Repeat with 6.5 komi
Maybe test with 5.5 and 7 komi as well, but if indeed KataGo’s own “opinion” is right, 6 vs 6.5 will be the tipping point where it goes from below 50% to above 50%. This would be the true “KataGo fair komi for self play”, which might in principle not coincide with that which KataGo “thinks” should be, when asked by seeing its own evaluation of the empty board
I guess even with all the known computing power possible, there would sitll be some uncertainty on katas estimate, and even with billion games there would be some variance on outcome. Not to even mention other bots! for example ELF thinks black is ahead when komi is 6.5!
Indeed, the policy is trained to predict the number I described. But does the net really measure it? We would be assuming that training and learning works perfectly. The experiment described actually measures it, giving in principle the actual, most-fair komi for, say, KataGo self-play, even if the network had learned totally wrong values (They are probably quite accurate though)
To expand: the network has an even heavier burden, as it is tasked not only with giving the very specific number that I describe (which would correspond to the evaluation of the empty board), but to actually learn appropriate weights that give good evaluations for ANY board.
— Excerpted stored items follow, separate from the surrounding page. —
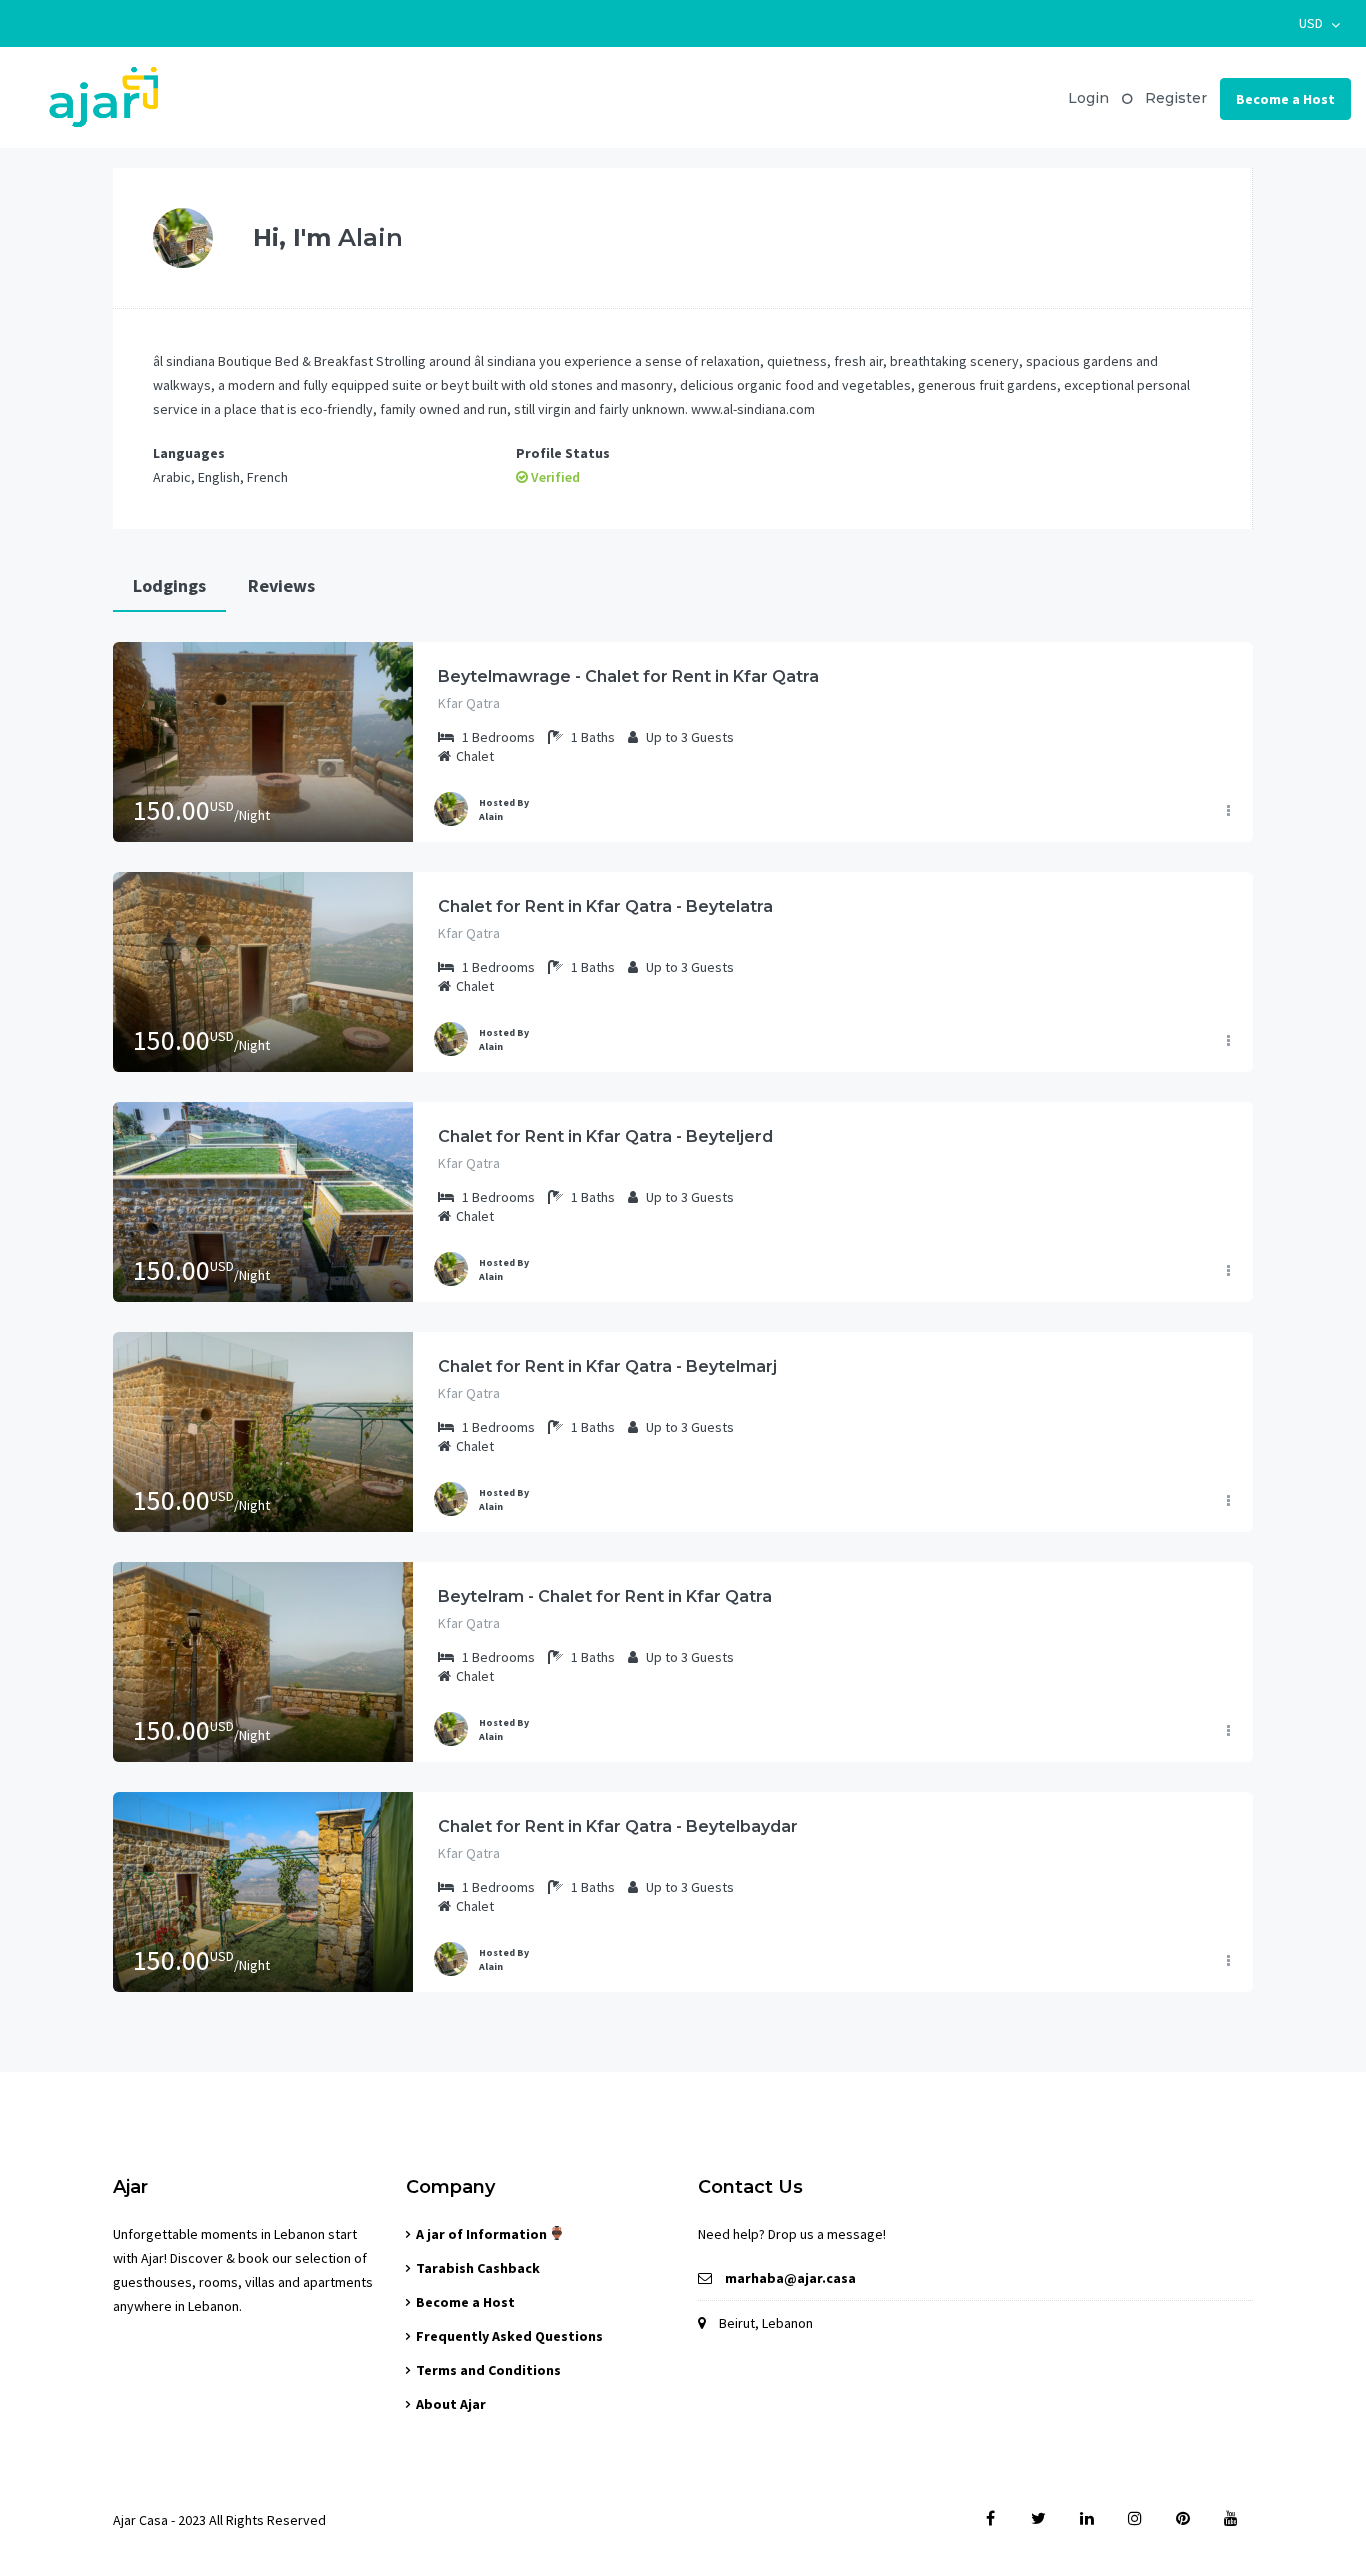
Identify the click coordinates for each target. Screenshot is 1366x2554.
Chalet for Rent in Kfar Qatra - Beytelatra (605, 906)
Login (1088, 98)
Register (1176, 98)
So there is even more reason for the net to give a different evaluation for the empty board than the one the experiment yields, as it would actually make much more sense to prioritize (if one were forced to choose one or the other: probably both are fairly accurate) accuracy in many other more interesting positions, than in the very specific empty position in particular.
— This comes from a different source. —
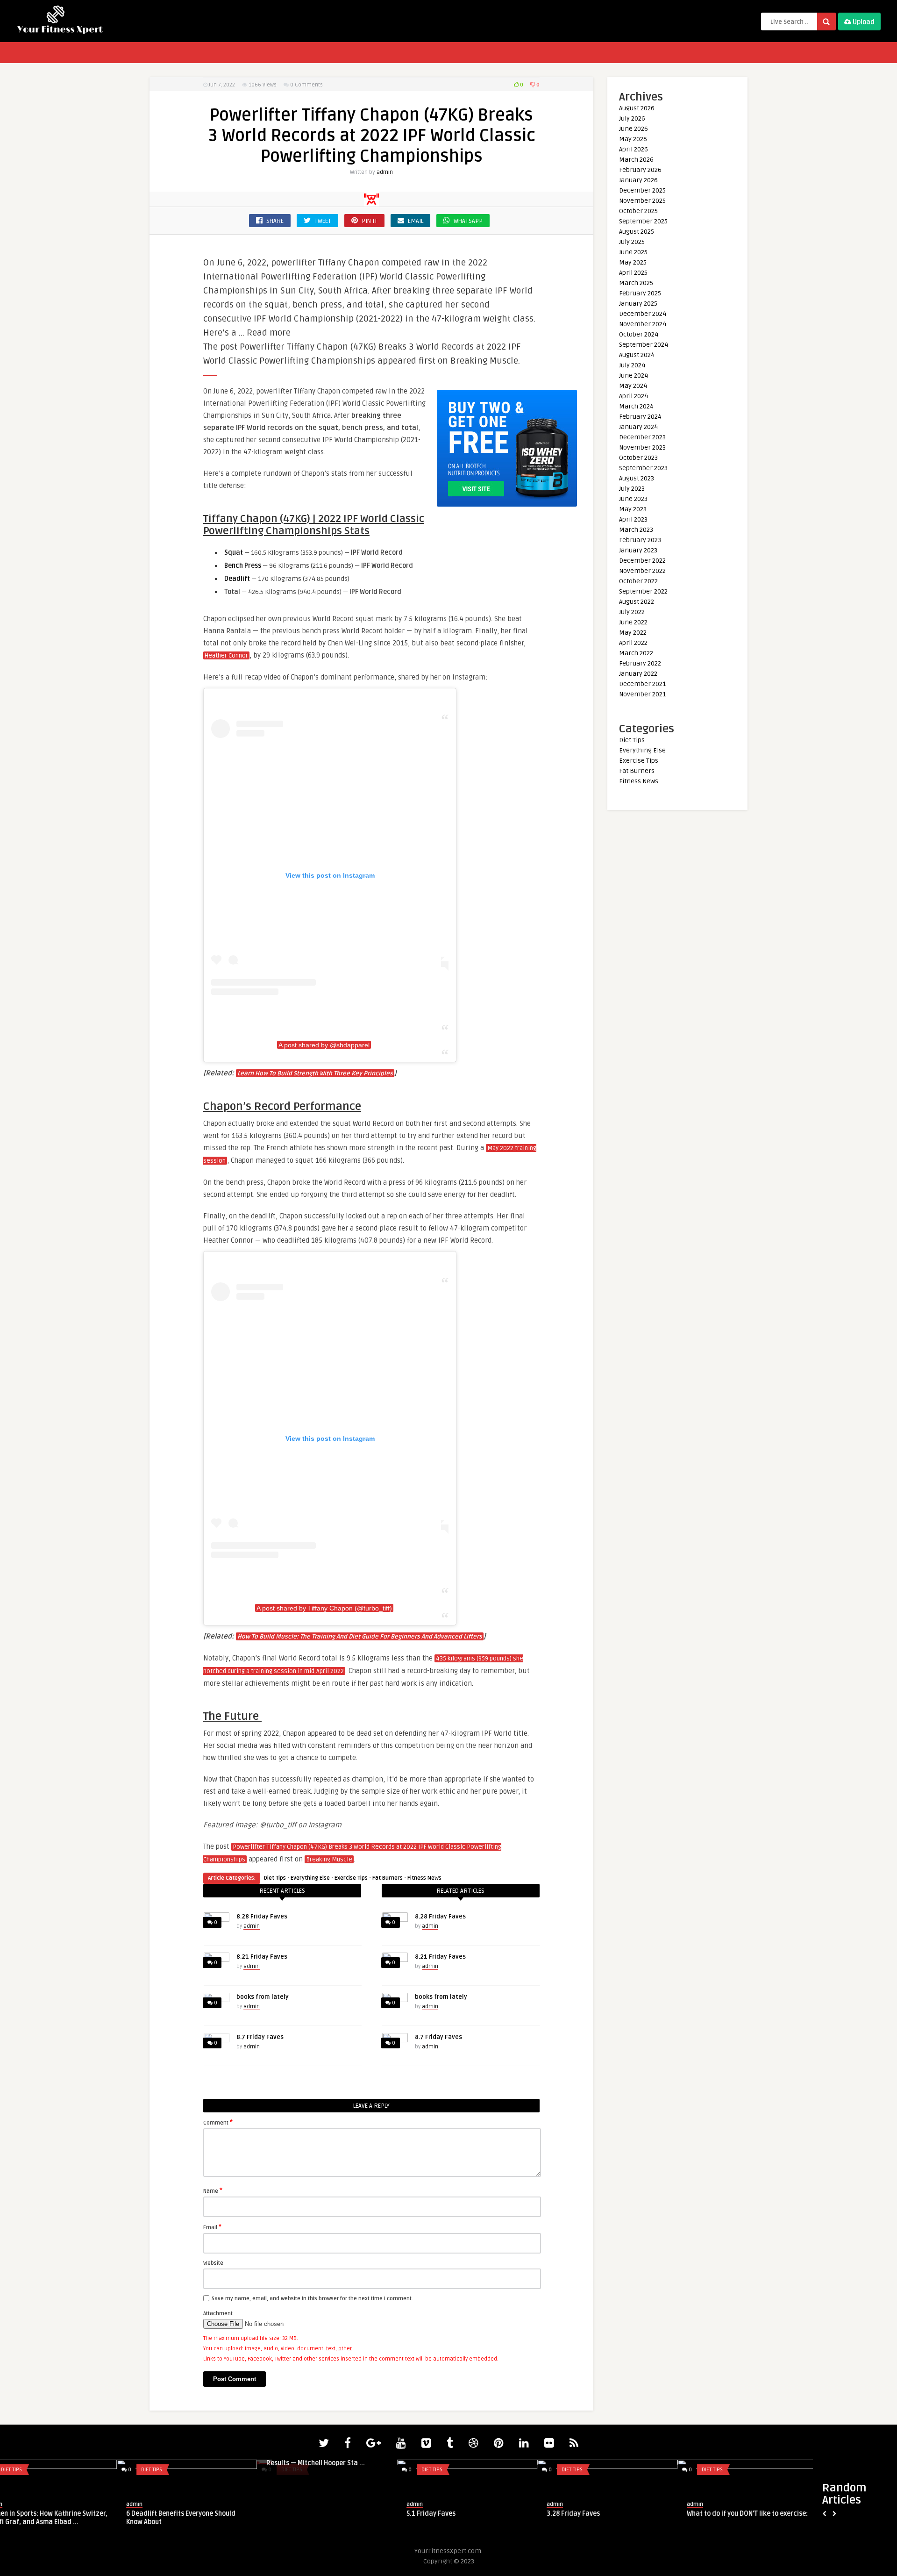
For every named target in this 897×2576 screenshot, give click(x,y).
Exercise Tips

Neural nets don’t have trouble memorizing things that are a large fraction of their training data. The empty board and positions with just a few corner moves are one of the most common positions in the training data. Unlike arbitrary positions where the net sees that exact position only once and then that exact position never happens again, the net sees these exact positions thousands and thousands of times, so they should have winrates that are pretty reflective of the actual proportion of wins and/or draws in the training data.
If you want to run this test yourself, feel free. It’s not impossible you’ll find a discrepancy, but I consider it likely enough that there aren’t huge surprises here so as to not be worth spending the effort to test.